TEXTE SOURCE:
┌──
Par Audrey Lalli
Enquête et photos de Ophélie Marien et Audrey Lalli
A Berlin
Publié le 16 février 2017
Timm, la générosité pour sortir du chômage

Timm Mews, 33 ans, est resté 2 ans au chômage avant d’être aidé par le pasteur de sa paroisse.
Wedding, dans le centre de Berlin, est un des quartiers les plus pauvres de la ville. Un bistrot et quelques bâtiments en béton occupent timidement l’espace vidé par l’ancien no man’s land, héritage de la guerre froide. A travers les vitres du café, le mémorial du Mur rappelle les années sombres de ce quartier frontière. Timm entre, essoufflé par son retard. Ce grand garçon d’origine philippine a une démarche pataude. De sa carrure de nounours en guimauve sort une voix douce et posée. Il s’exprime dans un anglais maladroit — sorry for my failed, pardon pour mon échoué — mais avec une patience infinie. Alors qu’il raconte son attachement à ce quartier, celui de sa famille, un sourire contagieux éclaire son visage rond.
└──
CONSIGNE:
Reprenez sous forme de liste le paragraphe du reportage ci-dessus qui commence par « Wedding, dans le centre de Berlin », en gardant ses faits principaux.

JEU DE DONNÉES:
┌──
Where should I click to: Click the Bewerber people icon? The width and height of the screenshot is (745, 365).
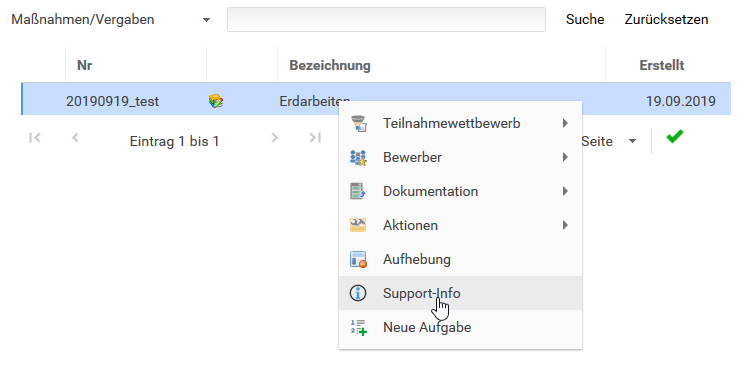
└──
RÉPONSE:
- Wedding, au centre de Berlin, est l'un des quartiers les plus pauvres de la ville.
- Un bistrot et quelques bâtiments en béton occupent l'ancien no man's land hérité de la guerre froide.
- Depuis le café, on voit le mémorial du Mur, rappel des années sombres de ce quartier frontière.
- Timm arrive en retard et essoufflé. C'est un grand garçon d'origine philippine, à la démarche pataude et à la voix douce et posée.
- Il parle un anglais maladroit, mais avec une patience infinie.
- Il sourit en évoquant son attachement à ce quartier, qui est celui de sa famille.